Saludó a Gaeth acto seguido de que el dijese "hola", y después desvió la mirada del círculo, abrumada por la cantidad de vástagos que se concentraba en dos metros cuadrados.
Se separó un poco de aquel grupito para no llevarse ella los truenos de aquella tempestad y esperó paciente para entregar la bolsa.
Su vista fue a posarse en el grupito de Salvina y... allí estaba él. No dejó que la furia dominase su ser, pero aquel tipo, después de lo ocurrido en el cementerio y la descortesía que había mostrado en su dominio, iba a tener una larga charla con ella le gustase o no.

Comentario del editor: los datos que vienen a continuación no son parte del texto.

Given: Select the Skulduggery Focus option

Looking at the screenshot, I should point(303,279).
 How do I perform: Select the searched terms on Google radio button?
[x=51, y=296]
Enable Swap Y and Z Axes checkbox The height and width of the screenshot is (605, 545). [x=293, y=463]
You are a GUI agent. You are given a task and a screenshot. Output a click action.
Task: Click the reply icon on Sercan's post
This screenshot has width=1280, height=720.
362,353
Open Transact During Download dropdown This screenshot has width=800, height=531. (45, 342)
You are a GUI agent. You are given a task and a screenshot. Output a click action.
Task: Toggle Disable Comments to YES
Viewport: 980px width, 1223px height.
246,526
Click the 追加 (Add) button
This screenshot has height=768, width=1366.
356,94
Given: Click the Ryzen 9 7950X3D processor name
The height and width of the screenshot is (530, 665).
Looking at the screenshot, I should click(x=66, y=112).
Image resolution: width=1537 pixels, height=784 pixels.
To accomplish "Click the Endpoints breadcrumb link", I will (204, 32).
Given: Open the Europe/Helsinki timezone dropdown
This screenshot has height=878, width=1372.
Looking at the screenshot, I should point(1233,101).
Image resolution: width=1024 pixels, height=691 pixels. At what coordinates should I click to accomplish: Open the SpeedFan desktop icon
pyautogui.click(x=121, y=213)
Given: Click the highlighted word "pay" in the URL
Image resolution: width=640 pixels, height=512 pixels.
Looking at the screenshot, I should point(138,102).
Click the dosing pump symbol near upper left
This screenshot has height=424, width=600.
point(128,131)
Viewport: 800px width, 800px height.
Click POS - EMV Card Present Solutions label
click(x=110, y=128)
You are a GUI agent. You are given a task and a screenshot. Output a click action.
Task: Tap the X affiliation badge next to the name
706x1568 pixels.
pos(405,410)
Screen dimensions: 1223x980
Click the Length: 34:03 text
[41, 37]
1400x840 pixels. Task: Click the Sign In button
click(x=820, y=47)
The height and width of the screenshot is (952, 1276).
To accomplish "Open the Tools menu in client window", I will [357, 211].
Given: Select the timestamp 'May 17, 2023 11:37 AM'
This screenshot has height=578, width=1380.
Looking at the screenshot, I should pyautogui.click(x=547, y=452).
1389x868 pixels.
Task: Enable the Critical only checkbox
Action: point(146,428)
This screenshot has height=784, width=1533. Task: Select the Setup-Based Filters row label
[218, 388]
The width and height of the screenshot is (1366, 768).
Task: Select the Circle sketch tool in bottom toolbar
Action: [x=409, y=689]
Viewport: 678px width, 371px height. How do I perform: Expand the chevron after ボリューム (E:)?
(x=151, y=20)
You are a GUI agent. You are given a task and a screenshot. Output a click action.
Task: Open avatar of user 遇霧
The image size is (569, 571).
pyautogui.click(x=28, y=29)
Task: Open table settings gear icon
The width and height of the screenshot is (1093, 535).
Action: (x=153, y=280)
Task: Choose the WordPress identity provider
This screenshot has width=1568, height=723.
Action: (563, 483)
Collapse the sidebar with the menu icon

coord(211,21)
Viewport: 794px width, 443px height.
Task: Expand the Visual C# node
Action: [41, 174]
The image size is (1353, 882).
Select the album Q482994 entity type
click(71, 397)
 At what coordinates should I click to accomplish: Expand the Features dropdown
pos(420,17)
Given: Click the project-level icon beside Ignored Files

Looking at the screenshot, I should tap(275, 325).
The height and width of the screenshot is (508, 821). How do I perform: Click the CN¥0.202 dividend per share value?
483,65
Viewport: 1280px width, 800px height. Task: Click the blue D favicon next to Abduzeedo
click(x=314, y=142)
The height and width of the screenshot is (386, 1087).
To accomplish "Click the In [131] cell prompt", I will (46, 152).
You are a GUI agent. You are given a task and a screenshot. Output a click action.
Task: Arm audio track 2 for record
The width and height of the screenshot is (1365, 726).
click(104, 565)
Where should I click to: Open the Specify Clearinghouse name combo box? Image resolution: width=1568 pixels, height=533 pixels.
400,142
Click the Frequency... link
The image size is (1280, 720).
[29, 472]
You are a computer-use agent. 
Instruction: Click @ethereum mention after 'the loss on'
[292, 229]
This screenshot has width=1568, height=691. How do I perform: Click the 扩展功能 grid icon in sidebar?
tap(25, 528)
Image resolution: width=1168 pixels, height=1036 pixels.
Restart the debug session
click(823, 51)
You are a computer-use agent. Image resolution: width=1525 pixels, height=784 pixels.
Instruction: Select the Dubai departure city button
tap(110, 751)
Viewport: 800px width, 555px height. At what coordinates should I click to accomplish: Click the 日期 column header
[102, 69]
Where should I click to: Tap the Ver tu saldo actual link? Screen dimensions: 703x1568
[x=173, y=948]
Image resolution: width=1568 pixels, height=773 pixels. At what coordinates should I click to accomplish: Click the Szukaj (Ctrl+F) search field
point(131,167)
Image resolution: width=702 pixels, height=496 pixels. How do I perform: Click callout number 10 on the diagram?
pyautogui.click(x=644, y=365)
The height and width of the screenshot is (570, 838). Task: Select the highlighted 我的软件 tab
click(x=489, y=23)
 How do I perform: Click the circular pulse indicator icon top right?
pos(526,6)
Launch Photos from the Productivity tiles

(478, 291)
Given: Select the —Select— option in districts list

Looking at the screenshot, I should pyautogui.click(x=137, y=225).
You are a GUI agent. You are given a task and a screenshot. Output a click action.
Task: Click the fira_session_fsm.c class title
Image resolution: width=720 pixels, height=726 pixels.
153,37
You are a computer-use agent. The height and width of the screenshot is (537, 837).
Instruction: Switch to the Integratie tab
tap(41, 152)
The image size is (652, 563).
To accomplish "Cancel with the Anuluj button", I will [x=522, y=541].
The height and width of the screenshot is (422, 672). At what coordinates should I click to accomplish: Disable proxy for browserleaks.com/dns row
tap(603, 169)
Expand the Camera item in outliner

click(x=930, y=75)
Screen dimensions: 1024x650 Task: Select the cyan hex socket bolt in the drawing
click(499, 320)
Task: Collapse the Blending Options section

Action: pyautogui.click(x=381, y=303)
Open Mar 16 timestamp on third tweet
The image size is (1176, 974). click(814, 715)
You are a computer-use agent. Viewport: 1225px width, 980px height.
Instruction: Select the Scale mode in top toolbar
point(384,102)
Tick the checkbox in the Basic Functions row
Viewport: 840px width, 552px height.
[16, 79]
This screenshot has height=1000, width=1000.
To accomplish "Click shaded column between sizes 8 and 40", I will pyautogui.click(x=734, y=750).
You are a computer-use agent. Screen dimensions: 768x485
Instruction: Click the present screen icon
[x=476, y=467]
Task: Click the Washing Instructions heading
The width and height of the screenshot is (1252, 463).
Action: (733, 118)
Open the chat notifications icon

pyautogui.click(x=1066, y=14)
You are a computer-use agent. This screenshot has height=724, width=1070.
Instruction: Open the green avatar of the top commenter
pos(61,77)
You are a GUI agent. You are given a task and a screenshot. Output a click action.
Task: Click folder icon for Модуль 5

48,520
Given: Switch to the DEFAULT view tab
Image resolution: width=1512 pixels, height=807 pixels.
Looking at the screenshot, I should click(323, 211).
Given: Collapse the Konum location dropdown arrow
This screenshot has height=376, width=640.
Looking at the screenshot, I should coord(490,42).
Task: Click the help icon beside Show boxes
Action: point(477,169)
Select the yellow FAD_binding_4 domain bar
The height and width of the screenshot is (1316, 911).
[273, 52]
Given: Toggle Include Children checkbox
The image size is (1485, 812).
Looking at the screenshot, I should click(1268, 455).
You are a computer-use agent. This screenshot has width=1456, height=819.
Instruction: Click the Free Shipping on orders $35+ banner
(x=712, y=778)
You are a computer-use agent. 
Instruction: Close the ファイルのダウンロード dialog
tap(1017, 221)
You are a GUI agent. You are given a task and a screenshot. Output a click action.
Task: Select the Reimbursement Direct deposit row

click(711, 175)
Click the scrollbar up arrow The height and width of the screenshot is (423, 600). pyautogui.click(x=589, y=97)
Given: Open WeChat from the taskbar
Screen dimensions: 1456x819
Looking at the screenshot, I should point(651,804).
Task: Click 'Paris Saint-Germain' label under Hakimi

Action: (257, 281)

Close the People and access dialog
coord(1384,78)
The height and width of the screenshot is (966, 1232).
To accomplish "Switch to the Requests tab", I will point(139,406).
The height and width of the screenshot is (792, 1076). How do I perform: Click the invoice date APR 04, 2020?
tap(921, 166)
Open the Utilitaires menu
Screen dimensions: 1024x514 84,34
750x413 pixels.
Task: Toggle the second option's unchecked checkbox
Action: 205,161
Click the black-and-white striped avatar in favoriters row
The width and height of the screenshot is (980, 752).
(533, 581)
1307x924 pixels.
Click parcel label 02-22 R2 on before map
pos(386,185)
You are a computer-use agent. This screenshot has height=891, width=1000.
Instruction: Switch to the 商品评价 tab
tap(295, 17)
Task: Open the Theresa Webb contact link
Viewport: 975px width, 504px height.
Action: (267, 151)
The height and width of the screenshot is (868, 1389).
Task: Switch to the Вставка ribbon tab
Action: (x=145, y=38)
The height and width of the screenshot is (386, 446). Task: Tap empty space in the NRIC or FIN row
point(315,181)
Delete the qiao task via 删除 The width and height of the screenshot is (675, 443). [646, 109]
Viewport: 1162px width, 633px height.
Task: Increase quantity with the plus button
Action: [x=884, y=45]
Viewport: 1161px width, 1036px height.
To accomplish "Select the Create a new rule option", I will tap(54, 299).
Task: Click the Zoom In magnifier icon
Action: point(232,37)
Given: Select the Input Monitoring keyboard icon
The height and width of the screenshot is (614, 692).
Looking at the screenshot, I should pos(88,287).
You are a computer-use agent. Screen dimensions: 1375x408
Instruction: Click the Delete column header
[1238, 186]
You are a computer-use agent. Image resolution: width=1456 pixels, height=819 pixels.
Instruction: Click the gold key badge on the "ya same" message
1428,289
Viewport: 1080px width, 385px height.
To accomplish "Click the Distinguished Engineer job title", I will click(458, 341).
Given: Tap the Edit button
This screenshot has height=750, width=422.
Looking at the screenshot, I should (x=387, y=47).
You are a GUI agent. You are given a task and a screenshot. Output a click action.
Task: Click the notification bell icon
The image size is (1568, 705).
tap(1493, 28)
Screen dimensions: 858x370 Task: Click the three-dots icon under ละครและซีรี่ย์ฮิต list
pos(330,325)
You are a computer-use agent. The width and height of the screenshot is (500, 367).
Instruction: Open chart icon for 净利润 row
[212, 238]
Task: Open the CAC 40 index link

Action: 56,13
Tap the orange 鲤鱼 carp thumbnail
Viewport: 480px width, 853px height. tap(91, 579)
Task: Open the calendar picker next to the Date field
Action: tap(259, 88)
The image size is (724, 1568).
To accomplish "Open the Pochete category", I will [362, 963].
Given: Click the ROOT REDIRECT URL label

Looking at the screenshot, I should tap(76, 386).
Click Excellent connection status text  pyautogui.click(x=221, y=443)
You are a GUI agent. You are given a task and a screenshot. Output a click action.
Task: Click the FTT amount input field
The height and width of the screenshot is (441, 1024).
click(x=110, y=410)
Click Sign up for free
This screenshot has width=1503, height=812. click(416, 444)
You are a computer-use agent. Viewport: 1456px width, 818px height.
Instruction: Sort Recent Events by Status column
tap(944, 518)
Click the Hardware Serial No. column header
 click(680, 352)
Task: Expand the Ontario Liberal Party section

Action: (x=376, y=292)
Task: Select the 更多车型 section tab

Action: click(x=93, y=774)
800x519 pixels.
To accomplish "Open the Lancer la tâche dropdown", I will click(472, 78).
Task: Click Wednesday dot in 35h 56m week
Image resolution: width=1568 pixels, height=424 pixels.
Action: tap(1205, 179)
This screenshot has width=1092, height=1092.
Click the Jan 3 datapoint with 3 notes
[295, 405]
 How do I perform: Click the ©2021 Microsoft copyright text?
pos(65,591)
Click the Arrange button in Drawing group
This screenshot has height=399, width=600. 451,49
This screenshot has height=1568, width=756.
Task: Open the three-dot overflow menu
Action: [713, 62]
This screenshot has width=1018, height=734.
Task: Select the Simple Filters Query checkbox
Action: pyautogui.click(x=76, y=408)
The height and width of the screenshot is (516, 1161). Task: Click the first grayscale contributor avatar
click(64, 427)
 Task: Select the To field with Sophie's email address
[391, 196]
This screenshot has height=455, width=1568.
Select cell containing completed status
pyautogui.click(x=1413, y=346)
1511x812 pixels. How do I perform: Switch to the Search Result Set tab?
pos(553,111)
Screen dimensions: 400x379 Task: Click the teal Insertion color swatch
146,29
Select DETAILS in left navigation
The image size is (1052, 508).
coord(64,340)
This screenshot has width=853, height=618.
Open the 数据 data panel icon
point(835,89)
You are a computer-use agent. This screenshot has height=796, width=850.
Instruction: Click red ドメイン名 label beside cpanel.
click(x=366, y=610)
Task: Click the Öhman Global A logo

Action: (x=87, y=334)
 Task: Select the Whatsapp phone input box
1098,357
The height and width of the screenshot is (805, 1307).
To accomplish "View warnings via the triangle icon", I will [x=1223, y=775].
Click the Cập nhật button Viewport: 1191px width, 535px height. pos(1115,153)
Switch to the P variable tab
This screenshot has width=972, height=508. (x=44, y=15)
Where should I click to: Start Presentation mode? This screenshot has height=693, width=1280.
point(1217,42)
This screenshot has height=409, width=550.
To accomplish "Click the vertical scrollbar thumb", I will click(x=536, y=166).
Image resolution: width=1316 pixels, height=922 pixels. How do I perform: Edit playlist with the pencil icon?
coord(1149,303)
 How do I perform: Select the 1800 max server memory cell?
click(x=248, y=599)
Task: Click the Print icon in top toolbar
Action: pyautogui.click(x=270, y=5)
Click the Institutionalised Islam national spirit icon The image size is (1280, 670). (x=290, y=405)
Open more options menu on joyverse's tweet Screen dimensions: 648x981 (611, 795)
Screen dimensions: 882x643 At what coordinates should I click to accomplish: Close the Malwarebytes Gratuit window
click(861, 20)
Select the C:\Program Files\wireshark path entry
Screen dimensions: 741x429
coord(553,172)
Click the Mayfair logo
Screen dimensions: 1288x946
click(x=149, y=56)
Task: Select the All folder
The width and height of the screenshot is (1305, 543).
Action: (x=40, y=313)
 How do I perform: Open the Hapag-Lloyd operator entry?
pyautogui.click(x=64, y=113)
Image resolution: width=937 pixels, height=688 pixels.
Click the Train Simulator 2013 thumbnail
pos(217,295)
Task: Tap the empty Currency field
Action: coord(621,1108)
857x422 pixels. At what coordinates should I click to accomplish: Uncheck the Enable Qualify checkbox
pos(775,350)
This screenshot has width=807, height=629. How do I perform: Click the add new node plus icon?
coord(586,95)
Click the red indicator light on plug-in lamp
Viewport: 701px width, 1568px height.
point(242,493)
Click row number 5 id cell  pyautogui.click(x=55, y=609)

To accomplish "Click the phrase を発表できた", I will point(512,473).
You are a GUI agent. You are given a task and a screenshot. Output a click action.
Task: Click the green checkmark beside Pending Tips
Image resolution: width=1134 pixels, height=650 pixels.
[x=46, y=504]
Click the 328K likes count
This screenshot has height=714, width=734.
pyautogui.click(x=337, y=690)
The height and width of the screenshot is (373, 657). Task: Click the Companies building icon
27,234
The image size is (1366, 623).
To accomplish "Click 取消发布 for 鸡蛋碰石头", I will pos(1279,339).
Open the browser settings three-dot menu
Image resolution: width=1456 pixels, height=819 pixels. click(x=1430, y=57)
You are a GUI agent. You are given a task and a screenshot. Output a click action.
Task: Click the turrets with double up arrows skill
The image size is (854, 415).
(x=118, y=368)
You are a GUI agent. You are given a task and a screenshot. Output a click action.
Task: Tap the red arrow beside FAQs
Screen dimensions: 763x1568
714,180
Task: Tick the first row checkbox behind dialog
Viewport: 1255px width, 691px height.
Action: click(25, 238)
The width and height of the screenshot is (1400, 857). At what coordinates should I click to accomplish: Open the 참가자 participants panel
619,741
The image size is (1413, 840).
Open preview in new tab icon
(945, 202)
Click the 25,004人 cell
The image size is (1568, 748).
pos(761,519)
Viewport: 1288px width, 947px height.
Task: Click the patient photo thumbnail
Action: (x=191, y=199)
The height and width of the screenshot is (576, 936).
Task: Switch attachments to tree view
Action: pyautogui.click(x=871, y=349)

La mente del loco arzobispo no paraba de funcionar… Hmmm, si quizás hubiéramos establecido normas de Eliseo aquí, ¿temía acaso un ataque deliberado y abierto? ¿Teniendo aquí a toda la primogenitura? - Dio un vistazo alrededor de la sala, contando a los vástagos que había en la sala. Lo mires por donde lo mires, lo hubieran tenido muy bien en caso de montarse aquí un conflicto, salvo Giulietta y yo, todos aquí son Camarilla, excepto Salvina y su cohorte de perritos falderos, claro, pero nunca se sabe con los independientes.... La primogenitura casi al completo, cainitas poderosos, contra Giulietta y yo... y quizás alguno de esos... lo mires por donde lo mires... tendrían bastante ventaja. Entrecerró los ojos, mirando al vacio. Así que salvo compromiso de vital importancia, no me queda más que pensar que Marian es una cobarde... en fin... - Miró a Giulietta- A no ser claro, que su adoctrinamiento de Camarilla encontrara algún estúpido defecto de forma en la invitación...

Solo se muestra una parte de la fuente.